Но неужели мастер всерьез думает, что завести енота было продуманным коварным планом?! Ох, кажется, да. И в полном восторге!

– Прекрасный зверь, – все так же убежденно сказал Ларци и, взяв еще одно печенье, предложил его Перлюрену.

Енот отнесся к щедрому дару с неожиданной осторожностью. Обнюхал руки Ларци, сморщился и громко чихнул, а потом обиженно потер морду лапами и отвернулся.

– Хорошее чутье, – одобрил мастер, ничуть не обидевшись. – Я вчера варил «Безмолвную песню», до сих пор пахну, наверное.

«Не повезло же кому-то, – равнодушно подумал Лучано. – От этой дряни умирают нехорошо. В удушье человек может лишь беспомощно открывать рот, отсюда и название, а сама агония длится долго».

– Зачем вы приехали, мастер? – спросил он, словно это напоминание о привычной жизни Шипа что-то сдвинуло в мыслях. – Это большая честь, но… разве я не справляюсь?

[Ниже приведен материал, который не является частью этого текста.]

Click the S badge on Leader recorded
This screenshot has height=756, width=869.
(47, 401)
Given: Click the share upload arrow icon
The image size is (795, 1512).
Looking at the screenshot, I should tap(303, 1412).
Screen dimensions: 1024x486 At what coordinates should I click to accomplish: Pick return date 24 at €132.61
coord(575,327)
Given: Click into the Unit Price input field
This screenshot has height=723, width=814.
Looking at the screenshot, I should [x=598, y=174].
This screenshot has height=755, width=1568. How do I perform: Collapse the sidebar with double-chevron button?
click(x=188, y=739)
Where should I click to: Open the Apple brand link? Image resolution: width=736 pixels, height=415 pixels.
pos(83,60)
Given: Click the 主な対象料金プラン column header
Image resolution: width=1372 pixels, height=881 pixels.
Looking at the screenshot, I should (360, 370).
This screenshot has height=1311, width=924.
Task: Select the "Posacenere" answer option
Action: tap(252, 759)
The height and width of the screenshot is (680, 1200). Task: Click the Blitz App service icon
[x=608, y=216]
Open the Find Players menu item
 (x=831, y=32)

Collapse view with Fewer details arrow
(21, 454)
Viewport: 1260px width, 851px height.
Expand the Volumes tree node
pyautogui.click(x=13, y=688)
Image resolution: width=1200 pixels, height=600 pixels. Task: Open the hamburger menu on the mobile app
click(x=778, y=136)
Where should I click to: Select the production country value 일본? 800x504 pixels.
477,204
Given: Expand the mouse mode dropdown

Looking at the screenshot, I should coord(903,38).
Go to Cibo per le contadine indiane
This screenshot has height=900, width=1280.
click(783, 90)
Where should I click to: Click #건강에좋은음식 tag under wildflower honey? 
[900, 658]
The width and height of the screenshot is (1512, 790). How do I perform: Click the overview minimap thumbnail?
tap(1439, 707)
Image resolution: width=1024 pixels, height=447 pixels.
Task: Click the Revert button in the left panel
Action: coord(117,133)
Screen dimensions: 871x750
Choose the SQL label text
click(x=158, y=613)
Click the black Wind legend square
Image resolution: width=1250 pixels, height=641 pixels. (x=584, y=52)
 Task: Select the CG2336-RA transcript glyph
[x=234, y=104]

О том, что Альс хочет его выкупить, Лучано никогда не писал, хотя подробные донесения обо всем, что с ним происходило, отправлял каждую неделю. Ну хорошо, почти обо всем. Кое-что он оставлял только для себя.

Запах волос синьорины Айлин, который прекрасно помнил во сне и наяву. Хрипловатый спросонья голос Альса, когда друг и монсиньор с утра пораньше заваливался к нему в комнату и просил шамьет. Редкие минуты, когда они оставались наедине и просто молчали… Иногда вечером Лучано разминал Альсу плечи и спину, старательно сдерживая себя, чтобы полезная процедура не перешла в откровенную ласку, как бы ему ни хотелось просто погладить горячую и удивительно гладкую для такого большого мужчины кожу. Иногда они вспоминали Айлин и то, что было в походе, Лучано будто чувствовал пальцами шелковистую буйную роскошь ее волос, а хмурый после целого дня утомительных обязанностей взгляд Альса смягчался и теплел.